Can you repeat the passage below on the molded metal bumpers word for word?
— begin Text block —
Referring to FIG. 25, a fourth significant improvement in the present invention is the incorporation of a metal bumper 400 molded into front wheel housing member 10. The metal bumper 400 is made of metal selected from the group consisting of steel, titanium, aluminum, and other durable metals. The metal bumper 400 is molded into the front wheel housing 10 to prevent the front wheel housing 10 from abrasion from contact with any surfaces such as the surface of a workpiece or if the rolling plate assembly 100 is dropped or hit against a surface. By way of example, the metal bumper can be in the range of 0.030″ to 0.050″ thick. In addition, a metal bumper 410 can be molded into the rear wheel housing 10A. The metal bumper 410 is made of metal selected from the group consisting of steel, titanium, aluminum and other durable metal. The metal bumper 410 is molded into the rear wheel housing 10A to prevent the rear wheel housing 10A from abrasion from contact with any surfaces such as the surface of a workpiece or if the rolling plate assembly is dropped or hit against a surface. By way of example, the metal bumper 410 can be in the range of 0.030″ to 0.050″ thick.

Of course the present invention is not intended to be restricted to any particular form or arrangement, or any specific embodiment, or any specific use, disclosed herein, since the same may be modified in various particulars or relations without departing from the spirit or scope of the claimed invention herein above shown and described of which the apparatus or method shown is intended only for illustration and disclosure of an operative embodiment and not to show all of the various forms or modifications in which the invention might be, embodied or operated.
— end Text block —
— begin Provided information —
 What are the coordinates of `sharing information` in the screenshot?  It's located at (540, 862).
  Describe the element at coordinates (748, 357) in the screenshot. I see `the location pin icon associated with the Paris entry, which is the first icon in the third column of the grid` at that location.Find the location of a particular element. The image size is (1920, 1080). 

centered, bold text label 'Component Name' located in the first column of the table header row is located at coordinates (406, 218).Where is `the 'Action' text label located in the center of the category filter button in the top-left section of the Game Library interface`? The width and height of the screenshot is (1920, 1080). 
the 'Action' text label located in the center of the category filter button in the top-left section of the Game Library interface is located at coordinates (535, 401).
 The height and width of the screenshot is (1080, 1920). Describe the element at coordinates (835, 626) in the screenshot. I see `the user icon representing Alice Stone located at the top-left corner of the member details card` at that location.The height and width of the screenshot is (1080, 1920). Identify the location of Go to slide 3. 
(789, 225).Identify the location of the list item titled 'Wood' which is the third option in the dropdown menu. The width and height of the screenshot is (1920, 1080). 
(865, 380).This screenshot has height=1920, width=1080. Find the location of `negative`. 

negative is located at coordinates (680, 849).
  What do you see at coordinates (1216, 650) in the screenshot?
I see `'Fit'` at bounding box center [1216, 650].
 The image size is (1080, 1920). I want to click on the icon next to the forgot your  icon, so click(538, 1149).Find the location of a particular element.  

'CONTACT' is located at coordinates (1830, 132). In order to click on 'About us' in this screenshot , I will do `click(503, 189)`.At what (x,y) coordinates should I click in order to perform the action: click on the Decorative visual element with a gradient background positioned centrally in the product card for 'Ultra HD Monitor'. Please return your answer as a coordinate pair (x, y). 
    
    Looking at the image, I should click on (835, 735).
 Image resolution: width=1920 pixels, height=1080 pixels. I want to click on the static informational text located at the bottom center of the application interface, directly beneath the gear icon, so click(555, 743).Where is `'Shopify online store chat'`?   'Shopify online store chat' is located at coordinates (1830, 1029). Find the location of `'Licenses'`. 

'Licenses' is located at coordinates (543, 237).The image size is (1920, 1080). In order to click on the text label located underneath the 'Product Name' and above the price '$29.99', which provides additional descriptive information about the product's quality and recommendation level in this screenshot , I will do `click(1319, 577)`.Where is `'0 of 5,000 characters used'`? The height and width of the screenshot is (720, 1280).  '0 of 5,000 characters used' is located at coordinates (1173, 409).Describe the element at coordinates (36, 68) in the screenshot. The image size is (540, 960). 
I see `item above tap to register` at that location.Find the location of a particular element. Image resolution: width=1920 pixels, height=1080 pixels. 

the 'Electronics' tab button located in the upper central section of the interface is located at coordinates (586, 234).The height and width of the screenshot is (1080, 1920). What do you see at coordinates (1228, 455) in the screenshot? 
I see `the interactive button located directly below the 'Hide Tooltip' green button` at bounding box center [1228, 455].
— end Provided information —
The reply:
Referring to FIG. 25, a fourth significant improvement in the present invention is the incorporation of a metal bumper 400 molded into front wheel housing member 10. The metal bumper 400 is made of metal selected from the group consisting of steel, titanium, aluminum, and other durable metals. The metal bumper 400 is molded into the front wheel housing 10 to prevent the front wheel housing 10 from abrasion from contact with any surfaces such as the surface of a workpiece or if the rolling plate assembly 100 is dropped or hit against a surface. By way of example, the metal bumper can be in the range of 0.030″ to 0.050″ thick. In addition, a metal bumper 410 can be molded into the rear wheel housing 10A. The metal bumper 410 is made of metal selected from the group consisting of steel, titanium, aluminum and other durable metal. The metal bumper 410 is molded into the rear wheel housing 10A to prevent the rear wheel housing 10A from abrasion from contact with any surfaces such as the surface of a workpiece or if the rolling plate assembly is dropped or hit against a surface. By way of example, the metal bumper 410 can be in the range of 0.030″ to 0.050″ thick.

Of course the present invention is not intended to be restricted to any particular form or arrangement, or any specific embodiment, or any specific use, disclosed herein, since the same may be modified in various particulars or relations without departing from the spirit or scope of the claimed invention herein above shown and described of which the apparatus or method shown is intended only for illustration and disclosure of an operative embodiment and not to show all of the various forms or modifications in which the invention might be, embodied or operated.